I could be way off base but it seems to me that the more group-orineted moral modules like Sanctity/degradation and Loyalty/betrayal were employed here to bring about a therapeutic effect. Unfortunately, many forms of traditional therapy are not set up to trigger these moral modules. Therapy does not typically engage in the construction of collective stories or narratives. Therapy typically does not involve building memorials. Therapy typically does not engage in creating a shared identity, like being a part of a military family. Therapy, however, could be used to help with such things as social support and a search for meaning.

So, all this to say that with respect to returning vets, therapy or care or help may need to take on nontraditional forms, such as what is known as advocacy counseling. Returning vets may need the type of advocacy counseling that Dr. Sagi-Schwartz’s research points to—forming a strong sense of nationalism (Loyalty/betrayal), forming bonds with fellow warriors (Sanctity/degradation), and constructing a collective story or narrative (Authority/subversion). So, I applaud the military their efforts to enlist the help of philanthropy, counselors, and therapists with respect to returning vets, however that call may also involve these groups moving to and embracing moral modules that they may not be comfortable with. As an observation, where are the Iraq or Afghanistan War Memorials? Where are the parades? How are the collective stories being created? Maybe that’s where philanthropists should put some effort. Just an idea. Talking about the end of WWII in her book Stiffed—The Betrayal of the American Man, Susan Faludi paints the following picture: “Across the country, joyous citizens welcomed returning troops with impromptu parades, spontaneous street dancing, and christenings of shredded-phone book confetti, champagne, and water.” Maybe this is the type of “therapy” our returning troops need.
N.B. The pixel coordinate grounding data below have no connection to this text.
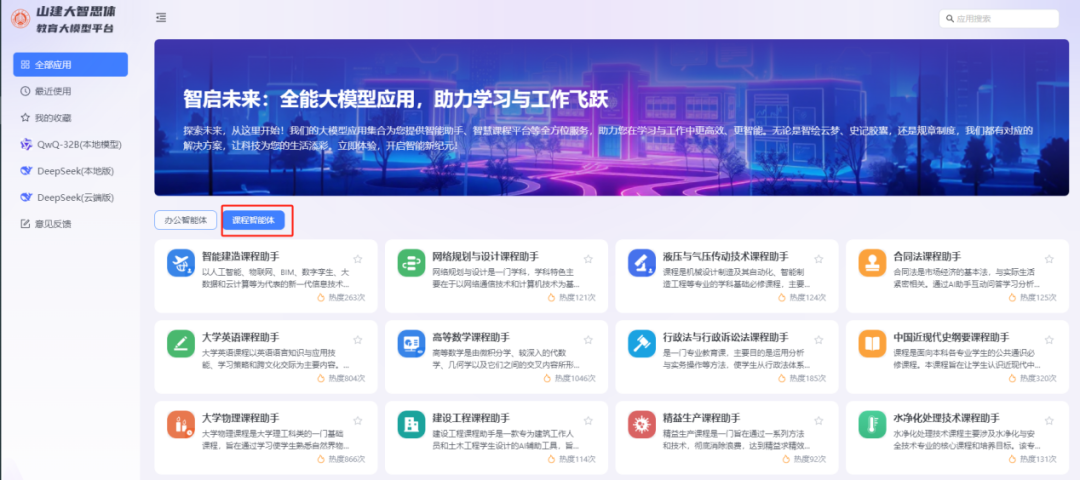
Task: Click the 精益生产课程助手 red gear icon
Action: 640,424
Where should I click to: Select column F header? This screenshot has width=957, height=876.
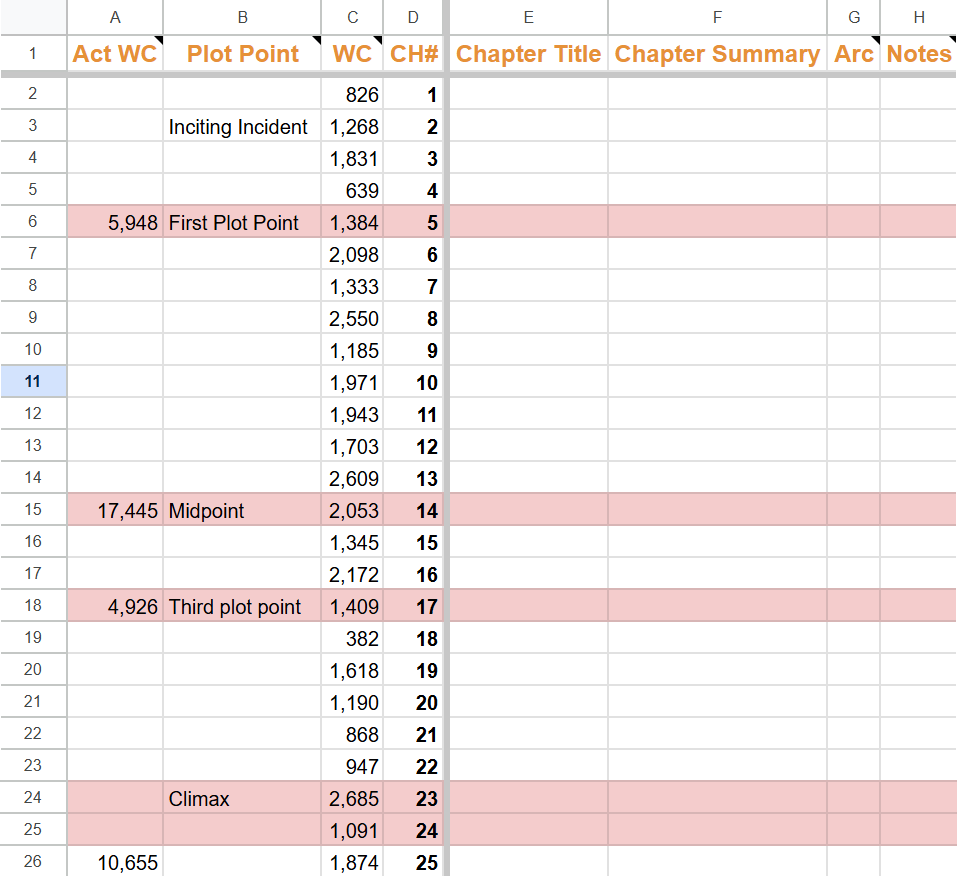717,17
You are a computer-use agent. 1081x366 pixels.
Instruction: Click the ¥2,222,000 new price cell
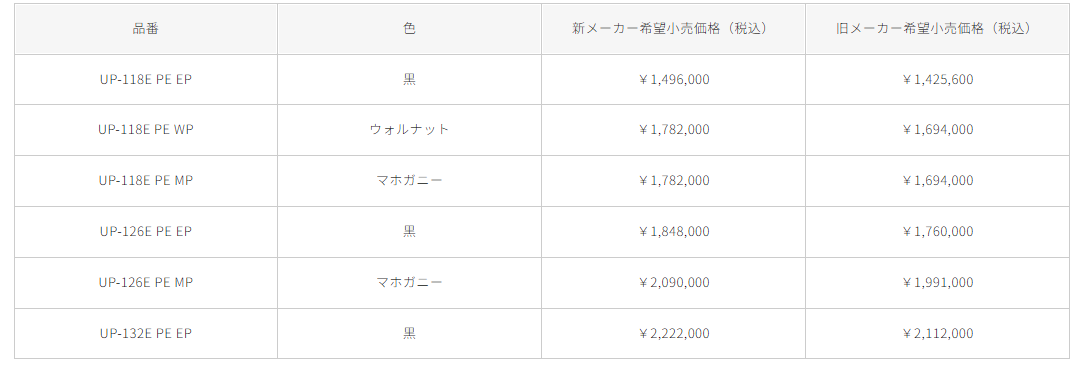(x=673, y=334)
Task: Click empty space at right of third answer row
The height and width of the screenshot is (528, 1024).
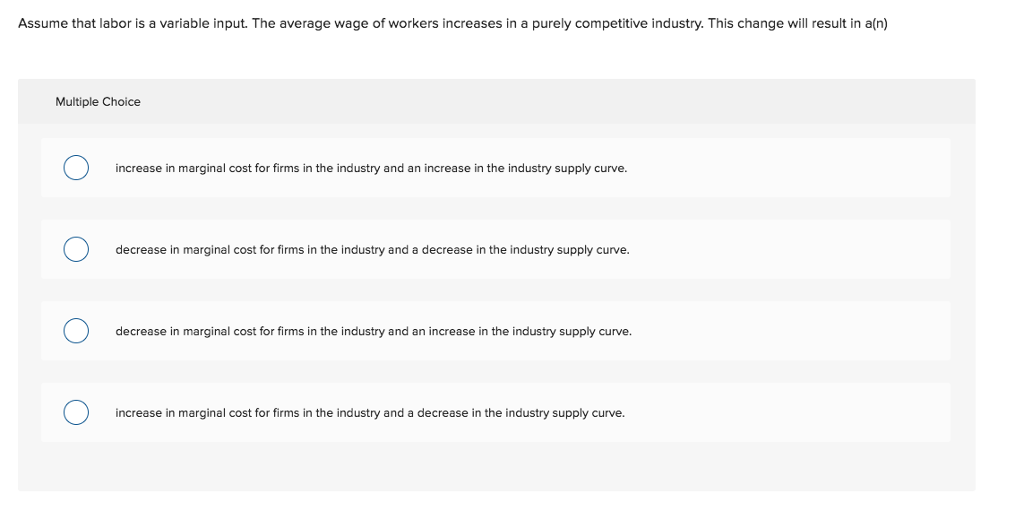Action: point(800,331)
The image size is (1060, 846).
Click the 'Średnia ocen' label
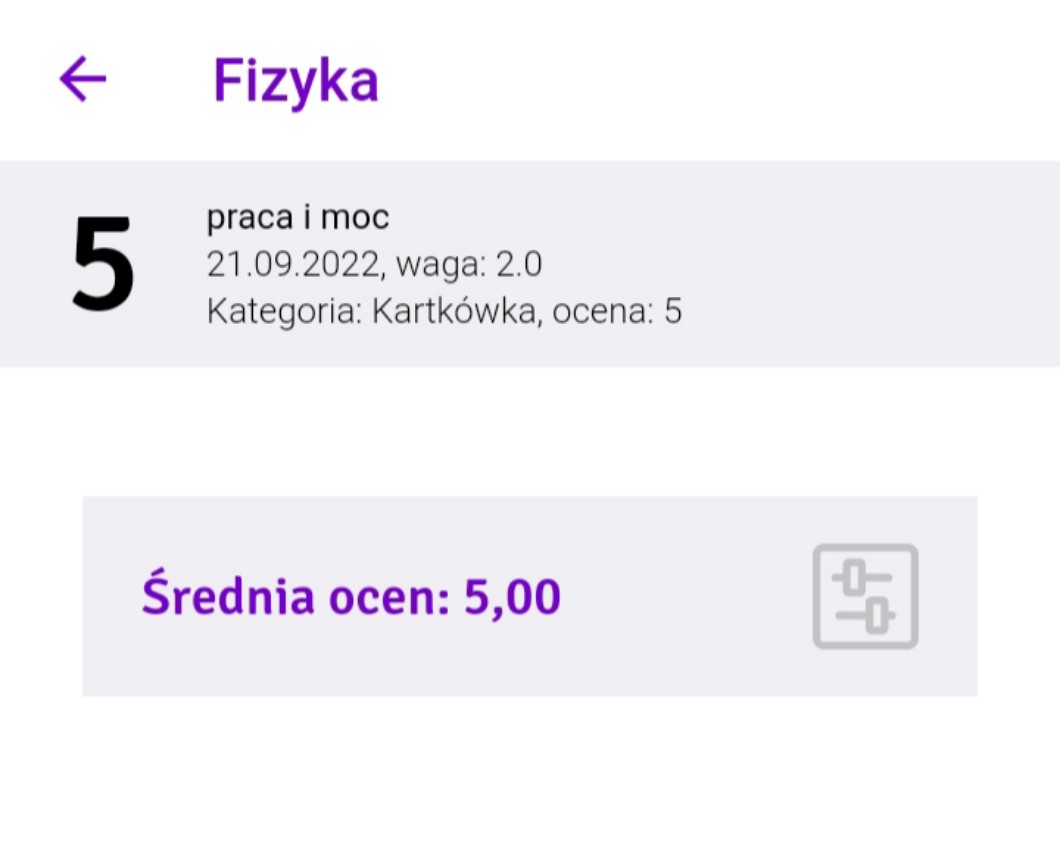click(297, 597)
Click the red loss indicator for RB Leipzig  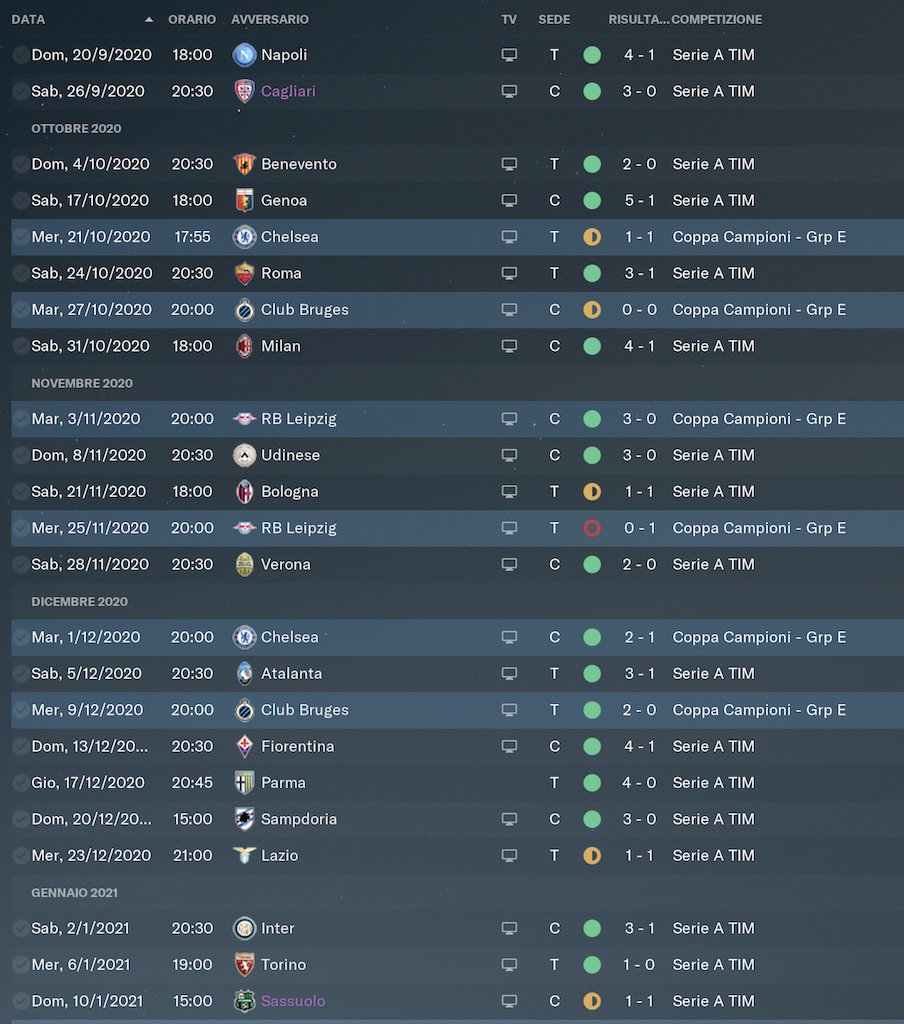pyautogui.click(x=592, y=528)
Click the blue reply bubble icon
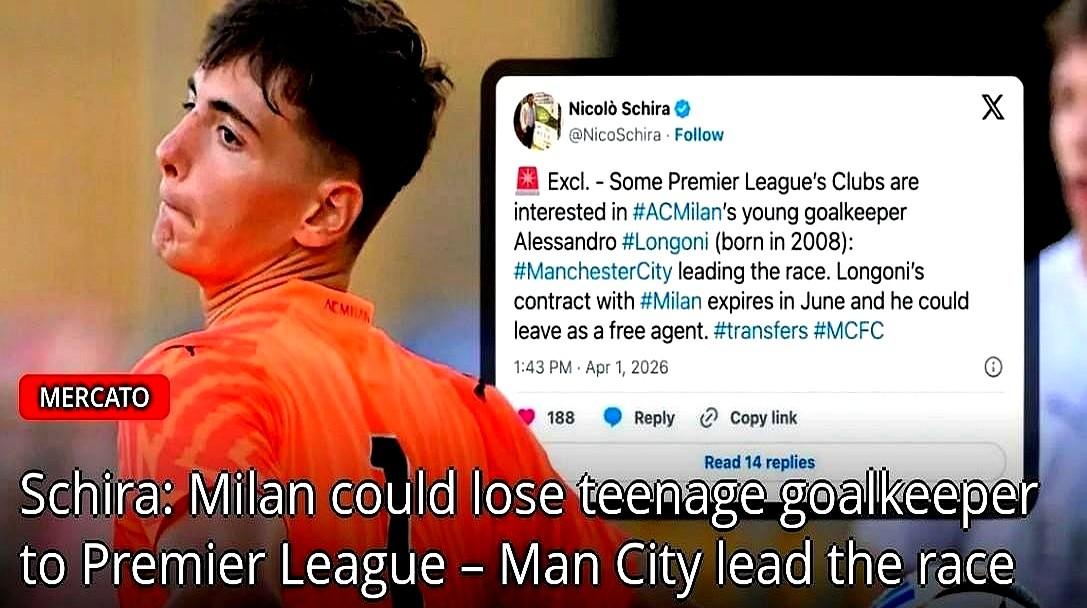Image resolution: width=1087 pixels, height=608 pixels. point(613,417)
In closing, again, my concern centers on the possibility that if we ask returning vets to move away from the moral modules they have become accustomed to by moving toward and accepting the Care/harm moral module, we may ultimately (unintentionally) trigger moral and even attachment dumbfounding. For her book Stiffed, Faludi interviewed men laid off from McDonnell Douglas (the aerospace concern) during the early 1990s. During these interviews many of the men would “freely admit the irrationality of their words” (quoting Faludi) as they flailed around “throwing out reason after reason” (quoting Pinker from part II) why they should be laid off—downsizing, cost-cutting, streamlining, etc. When the rational explanations for the layoffs were exhausted, the core, body-based moral module reasons remained. These men felt betrayed and they were simply dumbfounded. As Faludi puts it, “[This] anger must flow somewhere….” My sense is that therapists and counselors will have to receive some training that will allow them to recognize moral (and even attachment) dumbfounding, and to properly direct the inevitable anger. I could be wrong but simply suggesting that a returning vet embrace the Care/harm moral module may not be enough and could possibly cause harm. If Bowlby were here he’d tell us that we need to help returning vets with the grief that inevitably flows from loss, even if that loss is associated with losing the safety and security of a dearly held moral module. As an example, notice how depressed people get when their candidate loses a presidential race, a phenomenon half of us we will soon encounter. As Bowlbian attachment theory tells us, loss of a dearly held cultural cognitive model or map (and I would include moral modules here) is a profound loss that takes months if not years to process.